Mais do que cabelos brancos, essa minha caminhada me proporcionou uma visão crítica e bastante reflexiva sobre os trabalhos que estou realizando. Claro que preciso de dinheiro para poder me sustentar, mas não é só o dinheiro que me motiva a trabalhar.
Não tenho o menor interesse em realizar trabalhos cujo destino será o fundo de uma prateleira, ou de uma gaveta de arquivos.
Quero ver acontecer.
Sei das possibilidades que um Plano Diretor proporciona, mas estou também muito consciente da condição hermética em que ele é produzido.
Como temos que atender alguns requisitos técnicos para a sua elaboração, geralmente ele fica volumoso e inacessível para 99,99% da população. No entanto, ele regula a vida, interfere no patrimônio, dita as regras, enfim é essencial para todos os habitantes da cidade. A cidade não conhece e nem se reconhece neles, pois a sua elaboração ficou também distante. E isso me encuca cada dia mais.

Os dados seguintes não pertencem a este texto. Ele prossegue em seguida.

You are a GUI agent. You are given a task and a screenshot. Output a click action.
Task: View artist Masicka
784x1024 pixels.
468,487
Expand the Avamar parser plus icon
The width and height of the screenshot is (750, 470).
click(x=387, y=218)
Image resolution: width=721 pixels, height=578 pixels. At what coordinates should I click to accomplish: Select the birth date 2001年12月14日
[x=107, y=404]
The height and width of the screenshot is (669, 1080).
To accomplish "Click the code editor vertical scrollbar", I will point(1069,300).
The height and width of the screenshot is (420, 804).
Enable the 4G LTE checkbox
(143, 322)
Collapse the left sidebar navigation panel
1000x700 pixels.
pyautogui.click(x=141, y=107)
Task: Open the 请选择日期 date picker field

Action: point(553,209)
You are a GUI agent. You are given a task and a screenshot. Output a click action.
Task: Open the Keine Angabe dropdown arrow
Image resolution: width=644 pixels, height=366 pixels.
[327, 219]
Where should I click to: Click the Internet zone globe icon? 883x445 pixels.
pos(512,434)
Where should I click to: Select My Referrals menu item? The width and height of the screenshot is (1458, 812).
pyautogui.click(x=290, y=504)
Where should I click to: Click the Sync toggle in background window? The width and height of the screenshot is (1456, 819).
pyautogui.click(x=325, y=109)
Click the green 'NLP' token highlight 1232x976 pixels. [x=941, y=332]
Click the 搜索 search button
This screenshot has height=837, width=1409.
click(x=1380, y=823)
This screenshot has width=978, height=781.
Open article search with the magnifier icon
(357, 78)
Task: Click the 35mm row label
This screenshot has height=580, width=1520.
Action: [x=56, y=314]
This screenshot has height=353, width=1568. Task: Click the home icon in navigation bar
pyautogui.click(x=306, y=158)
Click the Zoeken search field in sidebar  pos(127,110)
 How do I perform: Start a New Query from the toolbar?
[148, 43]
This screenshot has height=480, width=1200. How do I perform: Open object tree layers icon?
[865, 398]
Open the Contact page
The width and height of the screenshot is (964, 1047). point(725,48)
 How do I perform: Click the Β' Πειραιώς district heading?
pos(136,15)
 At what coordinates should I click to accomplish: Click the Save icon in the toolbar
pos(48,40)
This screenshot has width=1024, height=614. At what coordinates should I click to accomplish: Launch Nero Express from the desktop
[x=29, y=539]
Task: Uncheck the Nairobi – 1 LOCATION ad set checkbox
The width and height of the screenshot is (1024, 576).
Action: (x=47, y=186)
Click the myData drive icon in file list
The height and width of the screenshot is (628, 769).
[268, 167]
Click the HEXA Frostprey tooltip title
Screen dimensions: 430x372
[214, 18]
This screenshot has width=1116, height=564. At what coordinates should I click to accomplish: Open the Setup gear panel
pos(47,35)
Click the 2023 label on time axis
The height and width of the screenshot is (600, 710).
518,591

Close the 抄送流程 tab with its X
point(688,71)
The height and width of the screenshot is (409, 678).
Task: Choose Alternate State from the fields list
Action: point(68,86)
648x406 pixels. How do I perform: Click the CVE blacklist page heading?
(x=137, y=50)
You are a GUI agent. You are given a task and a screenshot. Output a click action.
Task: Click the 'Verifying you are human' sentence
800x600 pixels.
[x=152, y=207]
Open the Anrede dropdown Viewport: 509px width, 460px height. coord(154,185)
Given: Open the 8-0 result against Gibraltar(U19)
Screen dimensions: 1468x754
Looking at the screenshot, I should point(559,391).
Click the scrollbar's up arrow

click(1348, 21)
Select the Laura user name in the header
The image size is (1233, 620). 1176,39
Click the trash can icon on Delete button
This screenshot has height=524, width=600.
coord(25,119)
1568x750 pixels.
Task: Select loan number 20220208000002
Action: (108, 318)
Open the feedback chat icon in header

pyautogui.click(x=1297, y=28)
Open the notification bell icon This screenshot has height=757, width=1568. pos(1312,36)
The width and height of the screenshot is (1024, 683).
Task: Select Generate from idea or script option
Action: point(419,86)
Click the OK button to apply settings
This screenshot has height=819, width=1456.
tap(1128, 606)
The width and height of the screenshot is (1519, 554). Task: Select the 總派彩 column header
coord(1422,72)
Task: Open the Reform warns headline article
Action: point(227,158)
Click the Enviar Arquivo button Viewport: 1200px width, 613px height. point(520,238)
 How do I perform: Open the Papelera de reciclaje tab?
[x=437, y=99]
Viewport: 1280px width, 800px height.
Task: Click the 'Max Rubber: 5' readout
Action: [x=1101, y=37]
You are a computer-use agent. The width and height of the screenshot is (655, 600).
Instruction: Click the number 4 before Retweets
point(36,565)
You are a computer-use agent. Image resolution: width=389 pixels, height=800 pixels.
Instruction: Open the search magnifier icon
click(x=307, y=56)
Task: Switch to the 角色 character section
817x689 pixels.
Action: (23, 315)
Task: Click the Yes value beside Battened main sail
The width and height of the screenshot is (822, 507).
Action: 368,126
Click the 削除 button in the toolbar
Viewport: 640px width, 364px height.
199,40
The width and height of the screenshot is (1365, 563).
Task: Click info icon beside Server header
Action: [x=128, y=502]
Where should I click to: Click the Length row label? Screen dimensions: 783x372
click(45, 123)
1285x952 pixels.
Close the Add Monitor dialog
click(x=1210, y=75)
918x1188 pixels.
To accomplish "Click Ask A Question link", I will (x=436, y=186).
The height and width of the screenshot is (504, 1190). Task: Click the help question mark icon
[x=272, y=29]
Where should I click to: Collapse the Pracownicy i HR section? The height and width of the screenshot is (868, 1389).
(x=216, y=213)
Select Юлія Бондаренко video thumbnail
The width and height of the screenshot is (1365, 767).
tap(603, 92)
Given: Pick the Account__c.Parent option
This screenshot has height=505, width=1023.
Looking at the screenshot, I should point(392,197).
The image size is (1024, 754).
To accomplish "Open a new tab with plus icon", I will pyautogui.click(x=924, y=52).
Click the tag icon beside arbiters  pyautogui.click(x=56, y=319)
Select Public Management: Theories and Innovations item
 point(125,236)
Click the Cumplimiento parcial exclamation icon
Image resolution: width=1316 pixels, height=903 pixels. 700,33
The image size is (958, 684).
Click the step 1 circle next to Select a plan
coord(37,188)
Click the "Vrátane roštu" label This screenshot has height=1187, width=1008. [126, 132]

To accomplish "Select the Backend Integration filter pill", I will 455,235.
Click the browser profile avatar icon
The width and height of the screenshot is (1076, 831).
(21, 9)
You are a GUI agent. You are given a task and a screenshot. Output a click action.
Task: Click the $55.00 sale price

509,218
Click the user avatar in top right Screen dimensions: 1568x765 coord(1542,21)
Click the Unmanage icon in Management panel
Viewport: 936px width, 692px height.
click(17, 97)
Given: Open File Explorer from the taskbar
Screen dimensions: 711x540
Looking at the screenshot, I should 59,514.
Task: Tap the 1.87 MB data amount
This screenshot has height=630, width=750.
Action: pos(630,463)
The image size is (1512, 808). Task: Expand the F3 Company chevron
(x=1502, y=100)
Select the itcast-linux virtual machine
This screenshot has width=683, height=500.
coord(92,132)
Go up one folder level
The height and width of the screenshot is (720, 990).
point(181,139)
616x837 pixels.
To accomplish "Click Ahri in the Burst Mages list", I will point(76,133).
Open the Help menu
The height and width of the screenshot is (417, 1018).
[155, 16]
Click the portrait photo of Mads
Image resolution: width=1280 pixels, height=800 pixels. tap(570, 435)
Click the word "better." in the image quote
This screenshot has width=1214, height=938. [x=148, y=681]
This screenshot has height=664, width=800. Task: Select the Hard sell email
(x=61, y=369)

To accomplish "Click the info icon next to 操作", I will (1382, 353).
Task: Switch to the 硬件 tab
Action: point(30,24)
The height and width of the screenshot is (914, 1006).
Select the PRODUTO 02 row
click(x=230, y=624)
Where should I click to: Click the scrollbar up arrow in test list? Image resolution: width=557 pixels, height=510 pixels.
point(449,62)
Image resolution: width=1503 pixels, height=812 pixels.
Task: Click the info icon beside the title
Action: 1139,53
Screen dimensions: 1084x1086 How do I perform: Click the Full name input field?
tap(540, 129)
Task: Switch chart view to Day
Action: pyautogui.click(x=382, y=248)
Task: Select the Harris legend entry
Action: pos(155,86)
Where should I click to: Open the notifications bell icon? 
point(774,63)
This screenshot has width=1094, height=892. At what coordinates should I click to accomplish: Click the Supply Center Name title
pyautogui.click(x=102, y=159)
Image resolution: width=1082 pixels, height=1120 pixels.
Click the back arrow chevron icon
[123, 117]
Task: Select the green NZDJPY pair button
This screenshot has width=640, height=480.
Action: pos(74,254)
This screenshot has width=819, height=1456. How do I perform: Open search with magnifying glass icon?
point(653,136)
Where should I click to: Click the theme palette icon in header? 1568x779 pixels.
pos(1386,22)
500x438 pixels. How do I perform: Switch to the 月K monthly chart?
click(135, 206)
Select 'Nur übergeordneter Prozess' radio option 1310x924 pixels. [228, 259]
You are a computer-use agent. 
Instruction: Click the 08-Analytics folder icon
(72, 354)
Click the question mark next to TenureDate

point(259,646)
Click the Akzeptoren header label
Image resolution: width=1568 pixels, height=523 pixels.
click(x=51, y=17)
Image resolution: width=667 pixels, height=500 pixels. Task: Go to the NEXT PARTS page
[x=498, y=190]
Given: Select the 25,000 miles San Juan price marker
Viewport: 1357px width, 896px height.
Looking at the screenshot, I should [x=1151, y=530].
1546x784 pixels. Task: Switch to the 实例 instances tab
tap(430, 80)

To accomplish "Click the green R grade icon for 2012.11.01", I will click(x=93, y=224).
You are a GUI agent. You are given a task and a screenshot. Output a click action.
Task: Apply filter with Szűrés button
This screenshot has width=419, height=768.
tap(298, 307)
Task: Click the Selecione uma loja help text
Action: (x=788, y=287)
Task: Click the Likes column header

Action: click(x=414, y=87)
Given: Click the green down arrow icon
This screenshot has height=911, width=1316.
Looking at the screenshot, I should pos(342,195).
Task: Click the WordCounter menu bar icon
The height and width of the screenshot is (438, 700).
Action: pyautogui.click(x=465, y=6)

Não acredito em participação somente com audiências públicas. Dificilmente, um técnico consegue repassar tudo o que ele produziu durante mais de seis meses em 25 minutos de exposição. Por outro lado, a população recebe uma carga de informações muito grande para poder opinar em três ou quatro minutos concedidos.
Por conta própria, estava me preparando para lançar novas formas de divulgação em vídeos, cartilhas, através da internet sobre PDP’s e Cidadania quando fui convidada a participar do PDP de Granja.
Confesso que ainda não pude colocar em prática as minhas idéias, e esse blog é uma tentativa de quebrar esse processo. Tenho aprendido muito elaborando esse documento. Principalmente, reconhecendo que o meu pouco saber técnico é extremamente insuficiente para um trabalho que requer vivencias e reflexões.
Gostaria que esse blog fosse um instrumento de construção coletiva. Como considero o Plano um processo, não estou muito interessada se essa participação vai ocorrer depois da entrega do trabalho.
Quero por fim agradecer as comunidades do orkut que estão me apoiando e hoje estou feliz por saber que posso contar com a colaboração de pessoas interessadas a desenvolver o município.